- Founded: 2008
- Founder: Dean Bein Molly Samuel Avi Klein
- Distributors: Beggars Group (selected releases), Universal Music Group (selected releases)
- Genre: Alternative rock, Indie pop, Electronic music, Alternative hip hop
- Country of origin: United States of America
- Location: New York City
- Official website: truepanther.com

= True Panther =

Independent record label

True Panther Records (TP) is an independent record label founded by Dean Bein in San Francisco in 2008. The label eventually moved to New York, and was acquired by Matador Records of Beggars Group in 2009, remaining under that umbrella until 2017. After leaving Beggars Group, the label now goes by True Panther Records.

The label has worked with artists of various genres, including notable acts such as ABRA, Celeste, Glasser, Girls, King Krule, Oklou, Tobias Jesso Jr., Shlohmo, and Slowthai.

==History==
True Panther Sounds was founded in 2008 by Dean Bein, Molly Samuel, and Avi Klein, who at the time were also bandmates in Red Tape Apocalypse. The group initially created the label to release the 7-inch tour-only record they had recorded in Bein's basement.
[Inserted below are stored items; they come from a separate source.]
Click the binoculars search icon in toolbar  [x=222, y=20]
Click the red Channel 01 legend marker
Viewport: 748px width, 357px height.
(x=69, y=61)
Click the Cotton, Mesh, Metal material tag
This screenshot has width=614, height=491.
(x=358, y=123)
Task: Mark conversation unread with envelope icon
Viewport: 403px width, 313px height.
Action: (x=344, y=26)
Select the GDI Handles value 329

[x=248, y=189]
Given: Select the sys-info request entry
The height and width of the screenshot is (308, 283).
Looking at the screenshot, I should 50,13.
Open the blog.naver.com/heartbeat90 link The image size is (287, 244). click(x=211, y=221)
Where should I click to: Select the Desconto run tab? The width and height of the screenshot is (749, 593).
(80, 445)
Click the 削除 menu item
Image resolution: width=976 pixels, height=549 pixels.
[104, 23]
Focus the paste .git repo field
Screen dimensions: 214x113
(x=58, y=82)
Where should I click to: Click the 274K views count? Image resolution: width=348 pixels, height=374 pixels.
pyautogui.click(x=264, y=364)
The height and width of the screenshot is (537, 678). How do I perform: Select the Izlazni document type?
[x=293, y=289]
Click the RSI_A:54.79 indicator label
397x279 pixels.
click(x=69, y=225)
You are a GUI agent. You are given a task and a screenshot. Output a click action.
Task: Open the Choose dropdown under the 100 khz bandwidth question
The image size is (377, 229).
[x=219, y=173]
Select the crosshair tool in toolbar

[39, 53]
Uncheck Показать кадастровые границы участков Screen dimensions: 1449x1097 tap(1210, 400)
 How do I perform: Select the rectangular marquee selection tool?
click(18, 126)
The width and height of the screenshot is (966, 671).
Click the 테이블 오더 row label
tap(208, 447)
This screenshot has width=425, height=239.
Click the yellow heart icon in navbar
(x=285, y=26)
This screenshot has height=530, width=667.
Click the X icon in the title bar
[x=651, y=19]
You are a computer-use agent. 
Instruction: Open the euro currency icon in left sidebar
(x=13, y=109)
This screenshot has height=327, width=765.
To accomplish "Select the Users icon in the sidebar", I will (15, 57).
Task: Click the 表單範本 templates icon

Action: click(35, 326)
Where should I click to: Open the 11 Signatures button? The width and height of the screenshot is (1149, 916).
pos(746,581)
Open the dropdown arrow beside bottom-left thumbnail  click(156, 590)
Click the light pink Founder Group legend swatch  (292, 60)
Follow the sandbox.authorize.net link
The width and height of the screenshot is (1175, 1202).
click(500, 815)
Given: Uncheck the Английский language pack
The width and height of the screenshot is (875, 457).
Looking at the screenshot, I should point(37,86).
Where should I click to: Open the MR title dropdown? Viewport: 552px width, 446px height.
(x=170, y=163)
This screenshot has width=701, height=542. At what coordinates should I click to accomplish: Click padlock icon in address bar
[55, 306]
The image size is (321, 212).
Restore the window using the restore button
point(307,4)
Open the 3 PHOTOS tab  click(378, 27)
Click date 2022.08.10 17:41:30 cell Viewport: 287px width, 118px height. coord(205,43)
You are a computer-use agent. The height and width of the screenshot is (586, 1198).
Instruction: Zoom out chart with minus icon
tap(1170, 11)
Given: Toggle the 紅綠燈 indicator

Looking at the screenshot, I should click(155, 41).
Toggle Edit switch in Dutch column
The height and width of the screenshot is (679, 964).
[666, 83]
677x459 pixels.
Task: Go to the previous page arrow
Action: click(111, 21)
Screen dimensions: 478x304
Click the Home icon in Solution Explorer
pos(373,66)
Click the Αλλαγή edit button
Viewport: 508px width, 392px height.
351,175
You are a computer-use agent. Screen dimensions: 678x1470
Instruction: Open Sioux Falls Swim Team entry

After their first record sold well they decided to release another with the money, and by 2006 they were releasing projects from other artists. Samuel and Klein eventually left the label, leading Bein to relocate the business to Brooklyn, New York City.

An early success for the label came with the debut album from San Francisco band Girls, which was a joint venture between True Panther and Matador Records. The record quickly became one of the most talked about indie albums of 2009, even receiving the designation of "Best New Music" from Pitchfork. On November 4, 2009, Matador executive Gerard Cosloy announced via a blog post on the company's website that Matador had purchased True Panther Sounds. The message confirmed that like Girls' Album, future True Panther releases would be marketed and promoted by Matador.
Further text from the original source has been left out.